## Directions
Could you print every record exactly as it stands?

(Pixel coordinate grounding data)
----
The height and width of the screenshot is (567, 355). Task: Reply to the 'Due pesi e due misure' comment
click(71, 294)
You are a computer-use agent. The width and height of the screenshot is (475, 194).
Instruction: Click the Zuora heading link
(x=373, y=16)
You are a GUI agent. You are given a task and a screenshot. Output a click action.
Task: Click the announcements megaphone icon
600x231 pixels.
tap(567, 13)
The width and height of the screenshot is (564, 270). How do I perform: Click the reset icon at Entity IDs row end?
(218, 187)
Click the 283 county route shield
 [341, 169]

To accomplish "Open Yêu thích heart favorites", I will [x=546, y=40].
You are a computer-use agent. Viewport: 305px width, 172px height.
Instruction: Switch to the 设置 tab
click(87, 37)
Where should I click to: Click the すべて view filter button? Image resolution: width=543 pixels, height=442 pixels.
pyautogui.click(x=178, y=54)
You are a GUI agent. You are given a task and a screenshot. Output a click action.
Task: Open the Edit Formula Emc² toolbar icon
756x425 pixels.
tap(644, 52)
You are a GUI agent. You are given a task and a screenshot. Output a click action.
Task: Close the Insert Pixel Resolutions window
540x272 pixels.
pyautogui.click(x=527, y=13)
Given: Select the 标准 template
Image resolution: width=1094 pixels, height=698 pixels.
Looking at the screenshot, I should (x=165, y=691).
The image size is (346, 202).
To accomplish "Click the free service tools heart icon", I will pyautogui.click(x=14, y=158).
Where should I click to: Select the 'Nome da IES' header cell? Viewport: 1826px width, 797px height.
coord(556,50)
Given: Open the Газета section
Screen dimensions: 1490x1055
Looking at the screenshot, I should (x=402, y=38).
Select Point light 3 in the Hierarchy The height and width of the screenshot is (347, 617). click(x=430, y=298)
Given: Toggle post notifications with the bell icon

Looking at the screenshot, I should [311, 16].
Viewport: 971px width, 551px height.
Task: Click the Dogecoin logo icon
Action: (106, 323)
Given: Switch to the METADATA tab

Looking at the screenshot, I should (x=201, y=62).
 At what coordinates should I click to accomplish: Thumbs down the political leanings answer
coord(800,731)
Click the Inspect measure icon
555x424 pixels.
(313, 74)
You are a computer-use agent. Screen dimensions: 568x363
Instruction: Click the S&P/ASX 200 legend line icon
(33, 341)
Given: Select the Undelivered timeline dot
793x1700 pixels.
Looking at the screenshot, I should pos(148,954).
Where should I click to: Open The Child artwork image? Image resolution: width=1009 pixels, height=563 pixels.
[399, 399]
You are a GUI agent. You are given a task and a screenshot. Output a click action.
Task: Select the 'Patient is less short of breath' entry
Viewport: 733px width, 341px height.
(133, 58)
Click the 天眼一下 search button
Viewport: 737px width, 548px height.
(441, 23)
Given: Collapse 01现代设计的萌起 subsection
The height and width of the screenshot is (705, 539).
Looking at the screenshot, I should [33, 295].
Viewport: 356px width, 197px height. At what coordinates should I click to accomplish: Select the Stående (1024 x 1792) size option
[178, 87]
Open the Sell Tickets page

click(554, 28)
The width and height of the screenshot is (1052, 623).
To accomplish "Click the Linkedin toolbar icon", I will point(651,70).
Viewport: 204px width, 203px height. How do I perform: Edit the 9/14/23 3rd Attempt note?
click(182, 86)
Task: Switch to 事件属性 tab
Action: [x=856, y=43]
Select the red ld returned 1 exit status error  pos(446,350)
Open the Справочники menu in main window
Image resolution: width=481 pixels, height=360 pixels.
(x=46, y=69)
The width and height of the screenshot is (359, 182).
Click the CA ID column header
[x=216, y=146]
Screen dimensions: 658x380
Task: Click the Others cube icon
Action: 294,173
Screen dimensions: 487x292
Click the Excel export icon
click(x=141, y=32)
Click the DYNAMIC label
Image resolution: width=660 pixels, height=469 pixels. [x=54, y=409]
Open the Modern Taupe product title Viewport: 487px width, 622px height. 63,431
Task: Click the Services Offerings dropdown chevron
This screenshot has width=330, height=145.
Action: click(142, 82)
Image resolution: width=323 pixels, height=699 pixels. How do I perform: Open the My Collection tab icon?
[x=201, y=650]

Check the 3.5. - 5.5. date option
----
## Solution to this problem
The height and width of the screenshot is (567, 355). Task: Reply to the 'Due pesi e due misure' comment
click(71, 294)
You are a computer-use agent. The width and height of the screenshot is (475, 194).
Instruction: Click the Zuora heading link
(x=373, y=16)
You are a GUI agent. You are given a task and a screenshot. Output a click action.
Task: Click the announcements megaphone icon
600x231 pixels.
tap(567, 13)
The width and height of the screenshot is (564, 270). How do I perform: Click the reset icon at Entity IDs row end?
(218, 187)
Click the 283 county route shield
 [341, 169]

To accomplish "Open Yêu thích heart favorites", I will [x=546, y=40].
You are a computer-use agent. Viewport: 305px width, 172px height.
Instruction: Switch to the 设置 tab
click(87, 37)
Where should I click to: Click the すべて view filter button? Image resolution: width=543 pixels, height=442 pixels.
pyautogui.click(x=178, y=54)
You are a GUI agent. You are given a task and a screenshot. Output a click action.
Task: Open the Edit Formula Emc² toolbar icon
756x425 pixels.
tap(644, 52)
You are a GUI agent. You are given a task and a screenshot. Output a click action.
Task: Close the Insert Pixel Resolutions window
540x272 pixels.
pyautogui.click(x=527, y=13)
Given: Select the 标准 template
Image resolution: width=1094 pixels, height=698 pixels.
Looking at the screenshot, I should (x=165, y=691).
The image size is (346, 202).
To accomplish "Click the free service tools heart icon", I will pyautogui.click(x=14, y=158).
Where should I click to: Select the 'Nome da IES' header cell? Viewport: 1826px width, 797px height.
coord(556,50)
Given: Open the Газета section
Screen dimensions: 1490x1055
Looking at the screenshot, I should (x=402, y=38).
Select Point light 3 in the Hierarchy The height and width of the screenshot is (347, 617). click(x=430, y=298)
Given: Toggle post notifications with the bell icon

Looking at the screenshot, I should [311, 16].
Viewport: 971px width, 551px height.
Task: Click the Dogecoin logo icon
Action: (106, 323)
Given: Switch to the METADATA tab

Looking at the screenshot, I should (x=201, y=62).
 At what coordinates should I click to accomplish: Thumbs down the political leanings answer
coord(800,731)
Click the Inspect measure icon
555x424 pixels.
(313, 74)
You are a computer-use agent. Screen dimensions: 568x363
Instruction: Click the S&P/ASX 200 legend line icon
(33, 341)
Given: Select the Undelivered timeline dot
793x1700 pixels.
Looking at the screenshot, I should pos(148,954).
Where should I click to: Open The Child artwork image? Image resolution: width=1009 pixels, height=563 pixels.
[399, 399]
You are a GUI agent. You are given a task and a screenshot. Output a click action.
Task: Select the 'Patient is less short of breath' entry
Viewport: 733px width, 341px height.
(133, 58)
Click the 天眼一下 search button
Viewport: 737px width, 548px height.
(441, 23)
Given: Collapse 01现代设计的萌起 subsection
The height and width of the screenshot is (705, 539).
Looking at the screenshot, I should [33, 295].
Viewport: 356px width, 197px height. At what coordinates should I click to accomplish: Select the Stående (1024 x 1792) size option
[178, 87]
Open the Sell Tickets page

click(554, 28)
The width and height of the screenshot is (1052, 623).
To accomplish "Click the Linkedin toolbar icon", I will point(651,70).
Viewport: 204px width, 203px height. How do I perform: Edit the 9/14/23 3rd Attempt note?
click(182, 86)
Task: Switch to 事件属性 tab
Action: [x=856, y=43]
Select the red ld returned 1 exit status error  pos(446,350)
Open the Справочники menu in main window
Image resolution: width=481 pixels, height=360 pixels.
(x=46, y=69)
The width and height of the screenshot is (359, 182).
Click the CA ID column header
[x=216, y=146]
Screen dimensions: 658x380
Task: Click the Others cube icon
Action: 294,173
Screen dimensions: 487x292
Click the Excel export icon
click(x=141, y=32)
Click the DYNAMIC label
Image resolution: width=660 pixels, height=469 pixels. [x=54, y=409]
Open the Modern Taupe product title Viewport: 487px width, 622px height. 63,431
Task: Click the Services Offerings dropdown chevron
This screenshot has width=330, height=145.
Action: click(142, 82)
Image resolution: width=323 pixels, height=699 pixels. How do I perform: Open the My Collection tab icon?
[x=201, y=650]

Check the 3.5. - 5.5. date option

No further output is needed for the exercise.